[Stored records]
· · · · · · ·

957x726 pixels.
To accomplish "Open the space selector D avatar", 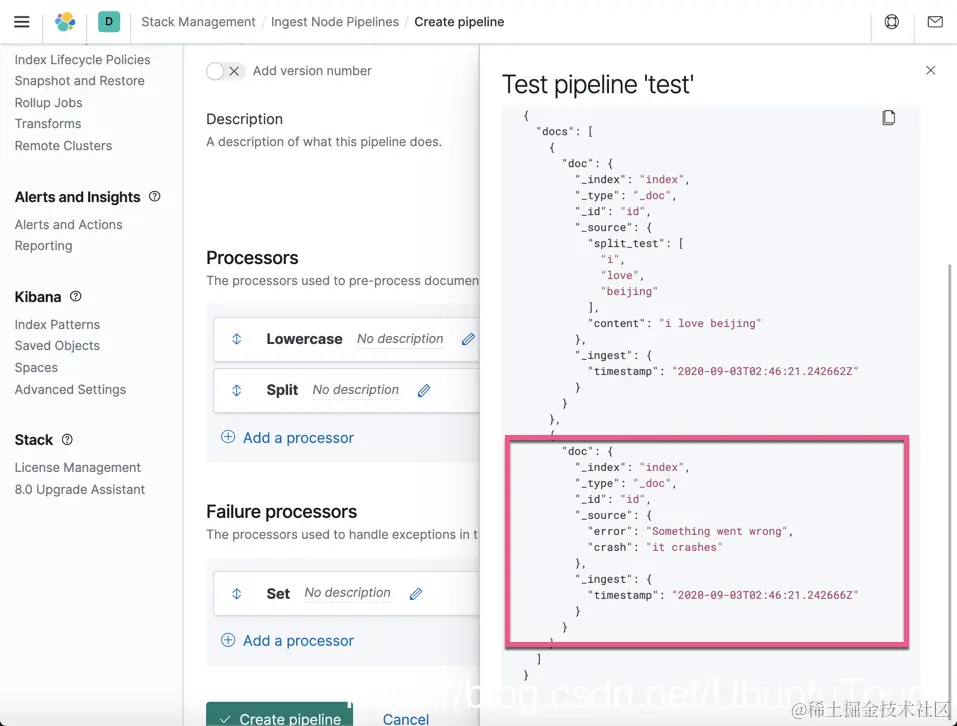I will 109,22.

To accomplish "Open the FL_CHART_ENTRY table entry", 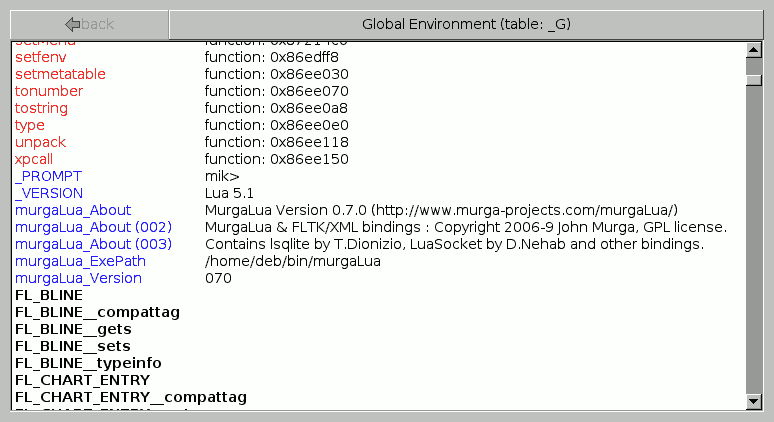I will [82, 380].
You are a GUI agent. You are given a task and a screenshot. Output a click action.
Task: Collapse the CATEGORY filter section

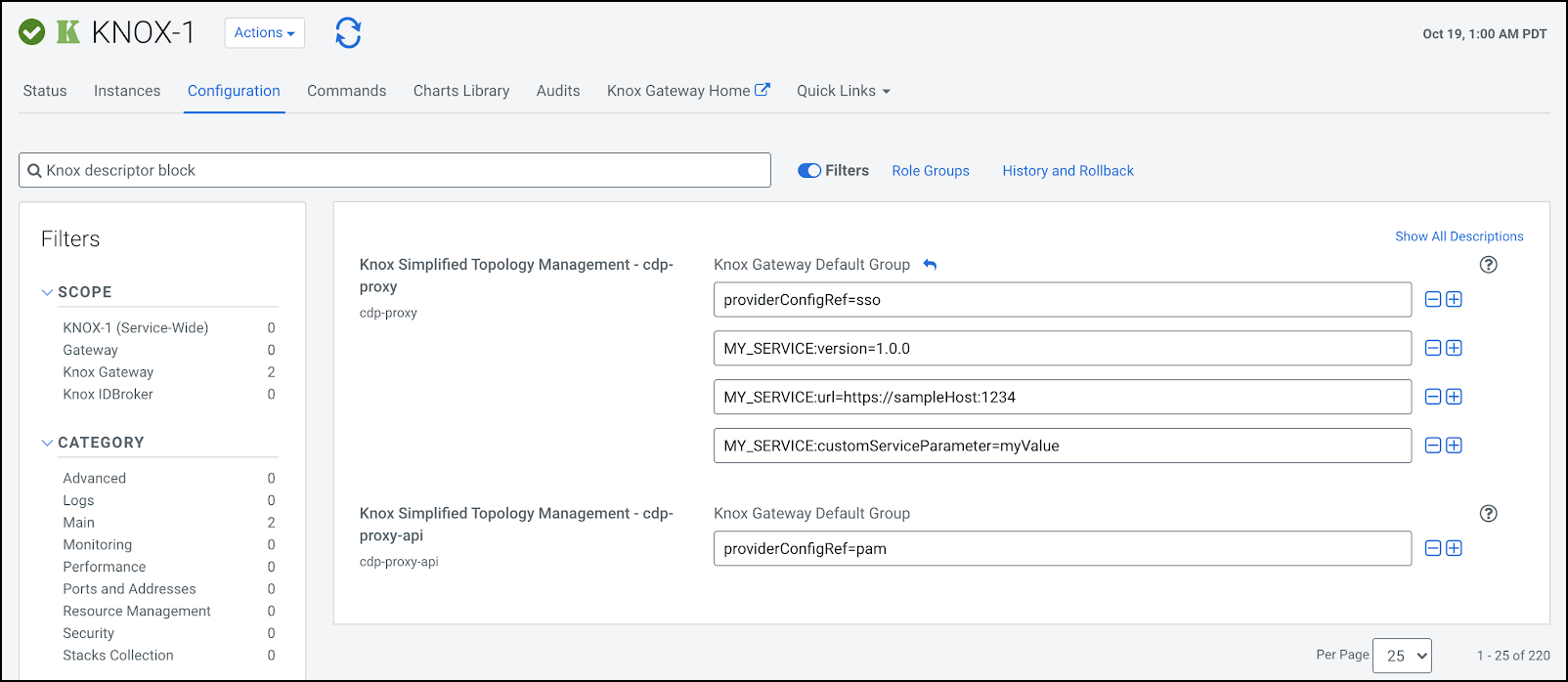tap(47, 443)
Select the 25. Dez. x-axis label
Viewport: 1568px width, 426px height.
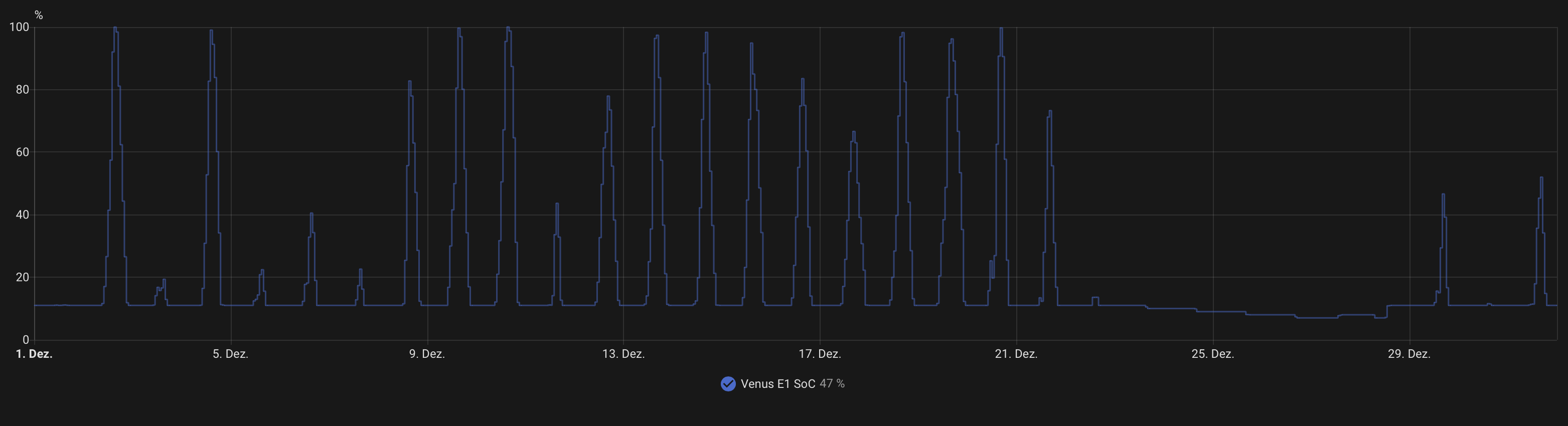(x=1212, y=354)
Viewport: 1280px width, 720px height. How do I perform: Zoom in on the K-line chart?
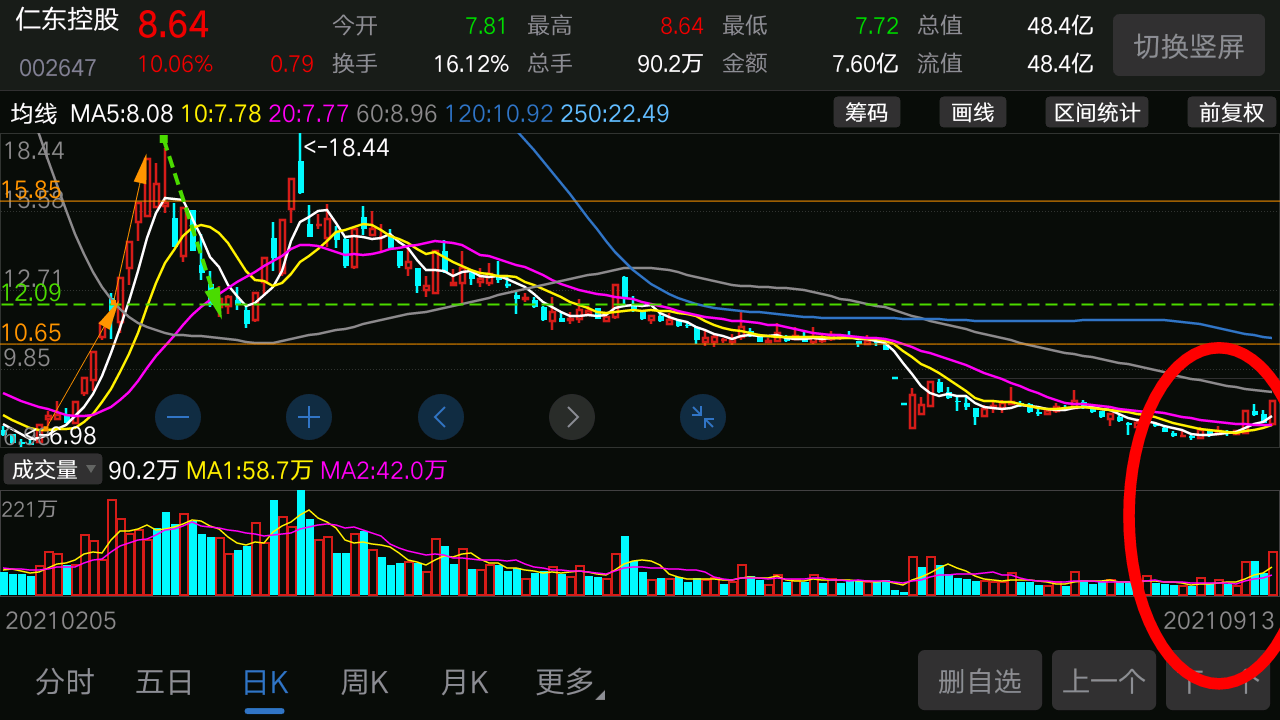pyautogui.click(x=308, y=417)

· · · · · · ·

• [Your goal]
Could you transcribe exactly the lines from the line containing "Select the 25. Dez. x-axis label" through the final line of the records, both included, and nothing beyond them? The pictures should be left out.

• [Solved problem]
Select the 25. Dez. x-axis label
Viewport: 1568px width, 426px height.
(x=1212, y=354)
Viewport: 1280px width, 720px height. How do I perform: Zoom in on the K-line chart?
pyautogui.click(x=308, y=417)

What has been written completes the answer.